The Red Flannel Rag
My dad told the story of sleeping in a barn where a man had previously hung
himself. At about 5:00 a.m., he and Uncle Shirley were awakened by a loud thud. They
woke up and figured it was the ghost of the man had made when he hanged himself.
Uncle Shirley told me that he often slept in the barn and would hear all kinds of things
like horses pulling wagons into the loft and doors opening. My dad and Uncle Shirley
said the barn was haunted because of the tragedy of the shooting and suicide by
hanging. The rest of the story always followed. The man hung himself because he had
just murdered two people at the house that my Aunt Goldie and Uncle Rob bought
shortly after the shooting. He shot one man at the front yard gate and shot the second
man through the front door glass as he ran up the stairs to hide.

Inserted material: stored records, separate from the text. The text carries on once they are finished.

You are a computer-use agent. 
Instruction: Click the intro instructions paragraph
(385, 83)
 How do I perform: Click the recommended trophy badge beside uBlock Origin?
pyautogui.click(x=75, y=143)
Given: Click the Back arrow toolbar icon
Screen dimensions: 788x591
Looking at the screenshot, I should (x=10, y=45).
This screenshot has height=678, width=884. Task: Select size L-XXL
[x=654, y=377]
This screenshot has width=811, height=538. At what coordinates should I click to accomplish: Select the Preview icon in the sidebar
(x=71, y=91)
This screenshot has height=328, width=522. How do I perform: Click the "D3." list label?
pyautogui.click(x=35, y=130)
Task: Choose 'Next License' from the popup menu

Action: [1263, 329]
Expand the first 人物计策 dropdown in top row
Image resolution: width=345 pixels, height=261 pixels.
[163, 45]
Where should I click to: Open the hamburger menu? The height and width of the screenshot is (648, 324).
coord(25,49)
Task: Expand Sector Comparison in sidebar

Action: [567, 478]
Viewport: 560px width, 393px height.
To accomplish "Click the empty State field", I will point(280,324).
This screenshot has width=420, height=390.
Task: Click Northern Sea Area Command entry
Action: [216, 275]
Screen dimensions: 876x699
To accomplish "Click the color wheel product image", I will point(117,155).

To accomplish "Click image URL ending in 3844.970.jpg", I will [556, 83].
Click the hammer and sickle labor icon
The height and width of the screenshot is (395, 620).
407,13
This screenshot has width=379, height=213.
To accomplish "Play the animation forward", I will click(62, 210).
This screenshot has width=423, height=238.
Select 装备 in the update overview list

Hunting generated many tall tales. Some of my favorite times with my Uncles
Shirley and Jim were story-telling competitions with each other. They went on for hours
to see who could tell the biggest tale about their hunting escapades. I learned later that
these stories were not original with them, but had been passed down for generations just
as they were passing them to me. When I started college in 1966, I taped them telling
the stories.
Sometimes they told true stories about actual events, but the ones that had
survived through the ages were usually about fantastic feats of hunters and the strength
and size of animals. Uncle Jim told one of the best stories and perhaps the tallest tale. Of
course, he was the main character : “I was huntin’ deer at the foot of a ridge one day
when I spied a big buck. I only had two shells, and ‘cause I got ‘buck fever,’ I missed him
on the first shot. The buck turned and run around the ridge. I was anxious to have his
horns hangin’ on my wall, so I put the barrel of my rifle between two saplins’ and bent it.